Basis Vector Metric: A Method for Robust Open-Ended State Change Detection
This work addresses image understanding for computer vision applications, but it is incremental as it builds on existing datasets and methods with mixed results.
The paper tackles the problem of detecting state changes in images using language embeddings, testing the Basis Vector Metric (BVM) on the MIT-States dataset and finding it performs best among several metrics for classifying noun states, but not better than logistic regression for differentiating adjectives.

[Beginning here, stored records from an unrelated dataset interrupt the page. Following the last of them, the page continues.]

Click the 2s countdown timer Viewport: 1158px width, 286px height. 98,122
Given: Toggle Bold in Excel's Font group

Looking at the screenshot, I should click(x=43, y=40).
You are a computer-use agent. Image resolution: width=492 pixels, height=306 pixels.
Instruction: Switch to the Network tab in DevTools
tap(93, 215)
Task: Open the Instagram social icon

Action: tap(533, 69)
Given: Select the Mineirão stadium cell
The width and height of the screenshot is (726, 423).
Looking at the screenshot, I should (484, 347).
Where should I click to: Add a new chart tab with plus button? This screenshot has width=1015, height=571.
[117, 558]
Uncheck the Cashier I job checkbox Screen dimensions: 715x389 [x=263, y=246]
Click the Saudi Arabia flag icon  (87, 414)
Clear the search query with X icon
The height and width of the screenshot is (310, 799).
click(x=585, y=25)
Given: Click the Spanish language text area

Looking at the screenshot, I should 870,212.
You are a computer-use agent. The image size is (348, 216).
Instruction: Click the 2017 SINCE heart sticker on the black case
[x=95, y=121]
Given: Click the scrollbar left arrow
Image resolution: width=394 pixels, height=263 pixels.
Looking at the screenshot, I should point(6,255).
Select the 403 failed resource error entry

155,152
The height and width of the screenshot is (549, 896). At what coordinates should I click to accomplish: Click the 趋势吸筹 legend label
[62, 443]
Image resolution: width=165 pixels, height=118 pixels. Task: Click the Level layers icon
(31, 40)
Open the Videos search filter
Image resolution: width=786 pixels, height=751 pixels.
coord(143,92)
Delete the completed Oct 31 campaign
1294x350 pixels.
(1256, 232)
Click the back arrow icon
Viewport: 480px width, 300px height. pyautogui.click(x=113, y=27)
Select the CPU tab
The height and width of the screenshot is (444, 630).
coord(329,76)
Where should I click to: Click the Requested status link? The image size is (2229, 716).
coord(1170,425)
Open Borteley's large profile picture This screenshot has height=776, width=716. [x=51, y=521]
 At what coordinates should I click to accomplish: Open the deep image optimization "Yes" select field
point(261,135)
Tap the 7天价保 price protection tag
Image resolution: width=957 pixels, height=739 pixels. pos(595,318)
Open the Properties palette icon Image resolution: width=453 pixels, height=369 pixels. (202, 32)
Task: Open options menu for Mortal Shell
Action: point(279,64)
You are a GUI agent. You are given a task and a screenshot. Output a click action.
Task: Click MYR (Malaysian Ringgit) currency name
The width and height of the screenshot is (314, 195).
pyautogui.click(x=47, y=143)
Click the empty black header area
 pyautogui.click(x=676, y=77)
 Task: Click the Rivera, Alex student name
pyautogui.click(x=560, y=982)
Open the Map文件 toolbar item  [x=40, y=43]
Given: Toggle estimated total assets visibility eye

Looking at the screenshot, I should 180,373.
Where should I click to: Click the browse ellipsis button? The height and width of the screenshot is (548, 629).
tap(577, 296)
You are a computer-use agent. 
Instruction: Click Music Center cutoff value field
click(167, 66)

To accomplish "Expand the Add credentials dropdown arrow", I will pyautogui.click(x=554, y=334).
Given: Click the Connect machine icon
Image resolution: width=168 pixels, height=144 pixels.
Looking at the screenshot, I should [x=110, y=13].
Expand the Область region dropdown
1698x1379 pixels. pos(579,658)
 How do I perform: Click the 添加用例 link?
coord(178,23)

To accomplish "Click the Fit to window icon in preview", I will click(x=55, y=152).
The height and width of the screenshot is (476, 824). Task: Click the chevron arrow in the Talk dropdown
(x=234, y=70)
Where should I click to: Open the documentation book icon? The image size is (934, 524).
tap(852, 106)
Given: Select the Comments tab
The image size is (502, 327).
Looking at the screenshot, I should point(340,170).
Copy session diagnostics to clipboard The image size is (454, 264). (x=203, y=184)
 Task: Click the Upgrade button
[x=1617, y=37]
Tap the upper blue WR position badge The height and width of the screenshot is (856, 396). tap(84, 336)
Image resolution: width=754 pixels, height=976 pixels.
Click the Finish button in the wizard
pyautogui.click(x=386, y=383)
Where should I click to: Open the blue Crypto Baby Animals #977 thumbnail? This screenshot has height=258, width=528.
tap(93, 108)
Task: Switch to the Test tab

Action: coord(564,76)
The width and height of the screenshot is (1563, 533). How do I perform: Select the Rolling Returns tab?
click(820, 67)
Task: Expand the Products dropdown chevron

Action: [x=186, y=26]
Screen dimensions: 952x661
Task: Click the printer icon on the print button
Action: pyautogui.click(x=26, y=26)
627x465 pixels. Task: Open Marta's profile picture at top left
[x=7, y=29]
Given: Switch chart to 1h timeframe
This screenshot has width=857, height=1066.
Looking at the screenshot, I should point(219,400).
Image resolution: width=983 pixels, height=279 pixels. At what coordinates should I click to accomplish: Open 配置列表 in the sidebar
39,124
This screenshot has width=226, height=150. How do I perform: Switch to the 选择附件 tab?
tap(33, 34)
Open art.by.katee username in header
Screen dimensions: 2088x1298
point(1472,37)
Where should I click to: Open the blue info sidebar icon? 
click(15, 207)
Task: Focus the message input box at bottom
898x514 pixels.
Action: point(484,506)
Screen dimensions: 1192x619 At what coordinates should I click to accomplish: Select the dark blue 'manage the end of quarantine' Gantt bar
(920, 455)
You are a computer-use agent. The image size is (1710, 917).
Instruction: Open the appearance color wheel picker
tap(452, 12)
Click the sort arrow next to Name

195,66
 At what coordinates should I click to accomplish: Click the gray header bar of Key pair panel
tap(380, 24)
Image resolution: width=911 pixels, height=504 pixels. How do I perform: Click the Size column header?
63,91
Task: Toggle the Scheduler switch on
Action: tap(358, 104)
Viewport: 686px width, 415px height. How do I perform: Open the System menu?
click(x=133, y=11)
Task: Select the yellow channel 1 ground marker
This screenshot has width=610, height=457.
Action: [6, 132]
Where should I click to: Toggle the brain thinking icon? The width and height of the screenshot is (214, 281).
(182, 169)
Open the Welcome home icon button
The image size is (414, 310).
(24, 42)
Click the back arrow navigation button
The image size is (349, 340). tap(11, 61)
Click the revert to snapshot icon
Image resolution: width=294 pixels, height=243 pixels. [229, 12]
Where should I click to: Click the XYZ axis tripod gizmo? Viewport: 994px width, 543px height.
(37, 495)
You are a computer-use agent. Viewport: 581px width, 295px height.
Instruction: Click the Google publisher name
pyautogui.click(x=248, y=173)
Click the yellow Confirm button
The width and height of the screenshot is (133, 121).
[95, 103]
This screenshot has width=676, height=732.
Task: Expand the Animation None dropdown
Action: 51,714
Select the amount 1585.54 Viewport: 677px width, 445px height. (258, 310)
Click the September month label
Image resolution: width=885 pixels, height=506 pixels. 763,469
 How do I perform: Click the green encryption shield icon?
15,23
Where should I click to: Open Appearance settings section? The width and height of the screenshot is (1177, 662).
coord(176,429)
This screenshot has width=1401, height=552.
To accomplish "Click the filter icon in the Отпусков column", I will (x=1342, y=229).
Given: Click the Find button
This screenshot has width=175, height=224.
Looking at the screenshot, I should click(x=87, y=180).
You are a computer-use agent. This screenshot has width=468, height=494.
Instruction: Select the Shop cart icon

We test a new method, which we will abbreviate using the acronym BVM (Basis Vectors Method), in its ability to judge the state changes in images through using language embeddings. We used the MIT-States dataset, containing about 53,000 images, to gather all of our data, which has 225 nouns and 115 adjectives, with each noun having about 9 different adjectives, forming approximately 1000 noun-adjective pairs. For our first experiment, we test our method's ability to determine the state of each noun class separately against other metrics for comparison. These metrics are cosine similarity, dot product, product quantization, binary index, Naive Bayes, and a custom neural network. Among these metrics, we found that our proposed BVM performs the best in classifying the states for each noun. We then perform a second experiment where we try using BVM to determine if it can differentiate adjectives from one another for each adjective separately. We compared the abilities of BVM to differentiate adjectives against the proposed method the MIT-States paper suggests: using a logistic regression model. In the end, we did not find conclusive evidence that our BVM metric could perform better than the logistic regression model at discerning adjectives. Yet, we were able to find evidence for possible improvements to our method; this leads to the chance of increasing our method's accuracy through certain changes in our methodologies.